Question

A garden hose can fill a swimming pool in 7 days, and a larger hose can fill the pool in 4 days. How long will it take to fill the pool if both hoses are used?

Answer 1

`2 (6)/(11)\; \rm days\;`

2 days 13 hours 5 minutes 27 seconds

Explanation:

First hose:

• If the first hose can fill the pool in 7 days, then it can fill 1/7 of the pool in 1 day.

Second hose:

• If the second hose can fill the pool in 4 days, then it can fill 1/4 of the pool in 1 day.

When both hoses are being used to fill the pool, their rates are additive:

`\implies (1)/(7)+(1)/(4)=(4)/(28)+(7)/(28)=(11)/(28)`

Therefore, both hoses can fill 11/28 of the pool in 1 day.

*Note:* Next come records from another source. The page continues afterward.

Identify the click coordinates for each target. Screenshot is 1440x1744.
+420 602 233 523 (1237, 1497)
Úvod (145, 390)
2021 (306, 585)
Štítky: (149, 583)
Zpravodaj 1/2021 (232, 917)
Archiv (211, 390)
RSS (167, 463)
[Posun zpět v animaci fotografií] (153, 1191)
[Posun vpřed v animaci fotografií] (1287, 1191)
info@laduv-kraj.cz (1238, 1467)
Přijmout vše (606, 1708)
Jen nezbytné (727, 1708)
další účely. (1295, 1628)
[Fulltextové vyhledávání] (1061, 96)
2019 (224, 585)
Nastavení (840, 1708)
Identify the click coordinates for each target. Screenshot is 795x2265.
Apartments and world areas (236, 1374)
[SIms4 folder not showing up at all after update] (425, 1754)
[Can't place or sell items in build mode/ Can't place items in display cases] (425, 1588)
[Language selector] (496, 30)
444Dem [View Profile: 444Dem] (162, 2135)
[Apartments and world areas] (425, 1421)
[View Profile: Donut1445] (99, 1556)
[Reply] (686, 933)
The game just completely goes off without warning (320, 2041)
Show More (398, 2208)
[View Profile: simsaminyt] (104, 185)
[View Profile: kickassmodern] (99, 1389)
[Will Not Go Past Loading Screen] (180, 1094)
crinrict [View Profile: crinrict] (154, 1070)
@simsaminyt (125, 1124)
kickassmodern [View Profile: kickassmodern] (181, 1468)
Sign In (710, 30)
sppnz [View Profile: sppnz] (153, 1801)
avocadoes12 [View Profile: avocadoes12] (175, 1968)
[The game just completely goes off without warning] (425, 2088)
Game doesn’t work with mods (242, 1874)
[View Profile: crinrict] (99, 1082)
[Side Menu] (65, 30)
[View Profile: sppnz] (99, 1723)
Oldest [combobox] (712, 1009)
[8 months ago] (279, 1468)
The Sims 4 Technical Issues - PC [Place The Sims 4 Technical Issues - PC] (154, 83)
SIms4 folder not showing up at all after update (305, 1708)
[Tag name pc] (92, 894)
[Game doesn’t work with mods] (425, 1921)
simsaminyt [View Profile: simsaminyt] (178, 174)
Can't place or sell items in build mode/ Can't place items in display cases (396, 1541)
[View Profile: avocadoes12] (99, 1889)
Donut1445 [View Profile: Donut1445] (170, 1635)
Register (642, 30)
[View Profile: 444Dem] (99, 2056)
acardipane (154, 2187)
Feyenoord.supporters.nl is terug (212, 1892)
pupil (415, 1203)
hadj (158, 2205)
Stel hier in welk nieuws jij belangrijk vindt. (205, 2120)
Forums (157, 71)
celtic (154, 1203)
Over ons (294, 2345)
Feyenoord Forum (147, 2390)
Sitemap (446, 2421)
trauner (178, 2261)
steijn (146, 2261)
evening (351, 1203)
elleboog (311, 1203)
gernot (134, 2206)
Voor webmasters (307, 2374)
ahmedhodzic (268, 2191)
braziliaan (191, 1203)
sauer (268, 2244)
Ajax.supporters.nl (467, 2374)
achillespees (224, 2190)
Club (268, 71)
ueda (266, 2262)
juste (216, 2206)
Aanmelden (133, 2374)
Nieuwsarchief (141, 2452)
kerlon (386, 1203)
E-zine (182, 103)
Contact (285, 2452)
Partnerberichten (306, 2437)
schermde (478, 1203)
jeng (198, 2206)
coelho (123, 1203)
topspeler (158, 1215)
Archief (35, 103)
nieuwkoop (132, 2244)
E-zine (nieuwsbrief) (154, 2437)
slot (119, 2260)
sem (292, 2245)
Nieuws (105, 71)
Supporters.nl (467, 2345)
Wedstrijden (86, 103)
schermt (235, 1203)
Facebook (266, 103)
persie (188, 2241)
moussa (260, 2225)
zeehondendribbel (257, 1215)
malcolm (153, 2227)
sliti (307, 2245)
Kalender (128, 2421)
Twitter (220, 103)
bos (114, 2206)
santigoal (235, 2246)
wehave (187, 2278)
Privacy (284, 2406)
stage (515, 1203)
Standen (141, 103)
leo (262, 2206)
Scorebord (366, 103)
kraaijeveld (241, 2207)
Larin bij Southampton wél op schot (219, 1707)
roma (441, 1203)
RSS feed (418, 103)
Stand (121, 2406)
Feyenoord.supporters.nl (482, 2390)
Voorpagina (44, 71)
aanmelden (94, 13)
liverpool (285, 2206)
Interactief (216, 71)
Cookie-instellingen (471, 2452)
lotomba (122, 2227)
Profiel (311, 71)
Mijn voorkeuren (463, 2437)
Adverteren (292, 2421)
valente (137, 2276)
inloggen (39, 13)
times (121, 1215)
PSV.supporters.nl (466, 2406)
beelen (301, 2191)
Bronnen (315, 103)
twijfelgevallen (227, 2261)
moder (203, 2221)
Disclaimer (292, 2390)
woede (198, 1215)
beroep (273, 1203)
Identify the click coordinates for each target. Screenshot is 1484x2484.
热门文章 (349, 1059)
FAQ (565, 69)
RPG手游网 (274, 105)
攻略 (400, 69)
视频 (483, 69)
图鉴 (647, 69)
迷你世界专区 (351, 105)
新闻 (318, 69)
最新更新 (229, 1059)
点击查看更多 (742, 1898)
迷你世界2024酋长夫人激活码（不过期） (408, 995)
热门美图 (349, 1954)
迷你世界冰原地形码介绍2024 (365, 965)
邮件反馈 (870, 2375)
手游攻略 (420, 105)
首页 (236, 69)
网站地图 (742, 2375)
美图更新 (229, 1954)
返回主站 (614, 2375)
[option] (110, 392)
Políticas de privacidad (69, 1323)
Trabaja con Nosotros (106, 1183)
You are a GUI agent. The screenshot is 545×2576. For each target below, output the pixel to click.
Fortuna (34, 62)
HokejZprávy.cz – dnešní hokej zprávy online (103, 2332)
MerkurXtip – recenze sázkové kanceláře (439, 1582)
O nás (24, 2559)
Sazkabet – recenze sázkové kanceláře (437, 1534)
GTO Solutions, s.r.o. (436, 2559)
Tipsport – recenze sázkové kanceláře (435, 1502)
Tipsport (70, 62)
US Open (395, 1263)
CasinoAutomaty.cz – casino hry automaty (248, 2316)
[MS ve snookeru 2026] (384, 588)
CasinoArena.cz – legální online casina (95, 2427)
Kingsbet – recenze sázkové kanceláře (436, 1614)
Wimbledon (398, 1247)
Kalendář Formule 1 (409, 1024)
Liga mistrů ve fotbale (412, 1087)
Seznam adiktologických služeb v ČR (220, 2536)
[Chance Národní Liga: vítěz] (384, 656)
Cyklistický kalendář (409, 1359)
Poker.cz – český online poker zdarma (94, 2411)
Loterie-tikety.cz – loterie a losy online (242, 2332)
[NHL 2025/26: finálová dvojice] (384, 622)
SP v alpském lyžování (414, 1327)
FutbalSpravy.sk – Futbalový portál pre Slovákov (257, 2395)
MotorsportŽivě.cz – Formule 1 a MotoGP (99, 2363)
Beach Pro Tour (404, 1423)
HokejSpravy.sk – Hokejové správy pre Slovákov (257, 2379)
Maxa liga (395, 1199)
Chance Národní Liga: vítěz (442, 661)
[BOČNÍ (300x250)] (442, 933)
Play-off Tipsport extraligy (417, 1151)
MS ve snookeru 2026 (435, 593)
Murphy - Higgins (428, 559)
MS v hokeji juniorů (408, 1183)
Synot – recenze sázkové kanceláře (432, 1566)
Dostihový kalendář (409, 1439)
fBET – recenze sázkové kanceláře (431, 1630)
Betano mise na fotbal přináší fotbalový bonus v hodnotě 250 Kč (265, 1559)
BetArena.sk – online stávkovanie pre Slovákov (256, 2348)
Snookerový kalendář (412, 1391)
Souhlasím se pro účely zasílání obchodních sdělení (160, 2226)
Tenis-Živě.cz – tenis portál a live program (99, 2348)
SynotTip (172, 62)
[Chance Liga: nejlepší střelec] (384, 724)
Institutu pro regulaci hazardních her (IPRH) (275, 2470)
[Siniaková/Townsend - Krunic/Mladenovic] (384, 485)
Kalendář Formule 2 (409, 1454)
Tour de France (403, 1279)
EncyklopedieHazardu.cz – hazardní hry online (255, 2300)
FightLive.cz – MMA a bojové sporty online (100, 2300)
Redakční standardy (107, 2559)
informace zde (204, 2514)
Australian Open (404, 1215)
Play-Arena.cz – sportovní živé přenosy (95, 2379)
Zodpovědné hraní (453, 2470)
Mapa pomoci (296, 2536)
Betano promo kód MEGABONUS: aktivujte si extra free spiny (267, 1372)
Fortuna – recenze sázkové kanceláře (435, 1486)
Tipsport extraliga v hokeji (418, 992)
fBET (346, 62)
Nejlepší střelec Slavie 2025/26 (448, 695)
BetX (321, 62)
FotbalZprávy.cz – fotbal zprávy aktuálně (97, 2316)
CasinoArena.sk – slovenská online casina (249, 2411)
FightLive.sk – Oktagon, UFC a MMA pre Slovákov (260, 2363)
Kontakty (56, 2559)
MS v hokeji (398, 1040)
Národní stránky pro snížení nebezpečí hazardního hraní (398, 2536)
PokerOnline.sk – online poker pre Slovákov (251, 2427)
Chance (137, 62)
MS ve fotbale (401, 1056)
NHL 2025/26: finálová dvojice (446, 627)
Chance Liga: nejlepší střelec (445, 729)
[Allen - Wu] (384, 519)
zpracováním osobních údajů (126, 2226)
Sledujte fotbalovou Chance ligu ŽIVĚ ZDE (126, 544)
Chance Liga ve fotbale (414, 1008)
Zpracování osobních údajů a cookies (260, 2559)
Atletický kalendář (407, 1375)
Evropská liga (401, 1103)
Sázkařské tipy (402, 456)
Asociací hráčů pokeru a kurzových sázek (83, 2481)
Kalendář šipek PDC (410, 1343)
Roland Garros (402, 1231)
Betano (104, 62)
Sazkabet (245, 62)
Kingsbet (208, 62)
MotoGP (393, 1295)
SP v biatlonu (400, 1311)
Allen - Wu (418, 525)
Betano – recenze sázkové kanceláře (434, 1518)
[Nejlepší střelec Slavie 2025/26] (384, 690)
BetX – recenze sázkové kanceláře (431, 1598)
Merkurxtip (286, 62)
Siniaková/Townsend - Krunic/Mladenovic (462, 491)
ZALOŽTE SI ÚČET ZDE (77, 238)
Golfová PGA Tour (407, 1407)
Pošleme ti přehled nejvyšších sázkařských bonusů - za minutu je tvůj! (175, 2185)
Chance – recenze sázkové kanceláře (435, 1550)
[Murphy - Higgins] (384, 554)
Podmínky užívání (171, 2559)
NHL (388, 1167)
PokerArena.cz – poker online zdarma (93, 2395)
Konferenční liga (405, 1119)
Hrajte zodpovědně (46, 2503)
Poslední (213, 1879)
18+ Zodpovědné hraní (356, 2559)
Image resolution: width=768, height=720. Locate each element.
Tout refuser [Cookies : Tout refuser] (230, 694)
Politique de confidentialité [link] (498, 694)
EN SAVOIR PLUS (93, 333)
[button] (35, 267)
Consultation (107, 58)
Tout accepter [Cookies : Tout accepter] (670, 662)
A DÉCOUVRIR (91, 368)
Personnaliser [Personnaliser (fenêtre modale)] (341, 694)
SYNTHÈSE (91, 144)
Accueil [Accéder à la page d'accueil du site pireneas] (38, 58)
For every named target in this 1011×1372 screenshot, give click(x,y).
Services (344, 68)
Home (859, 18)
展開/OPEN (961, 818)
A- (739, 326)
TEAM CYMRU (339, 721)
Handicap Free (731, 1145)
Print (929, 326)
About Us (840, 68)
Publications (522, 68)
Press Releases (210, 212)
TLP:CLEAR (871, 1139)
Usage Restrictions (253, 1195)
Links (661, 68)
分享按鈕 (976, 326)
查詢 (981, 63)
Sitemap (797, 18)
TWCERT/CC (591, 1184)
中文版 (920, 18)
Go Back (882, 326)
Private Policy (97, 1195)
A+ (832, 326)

To calculate how long it will take to fill the pool, divide 1 day by the combined rate:

`\implies 1 / (11)/(28)=1 * (28)/(11)= (28)/(11)=2 (6)/(11)\; \rm days\;`

Therefore it takes 2 ⁶/₁₁ days to fill the pool if both hoses are used.

To find the time it takes in days, hours, minutes and seconds:

• 6/11 days as hours is:
  
  `\implies (6)/(11) * 24=13(1)/(11)\; \rm hours`

• 1/11 hours as minutes is:
  
  `\implies (1)/(11) * 60=5(5)/(11)\; \rm minutes`

• 5/11 minutes as seconds is:
  
  `\implies (5)/(11) * 60=27.27\; \rm seconds`

Therefore, it takes:

• 2 days 13 hours 5 minutes 27 seconds to fill the pool if both hoses are used (to the nearest second).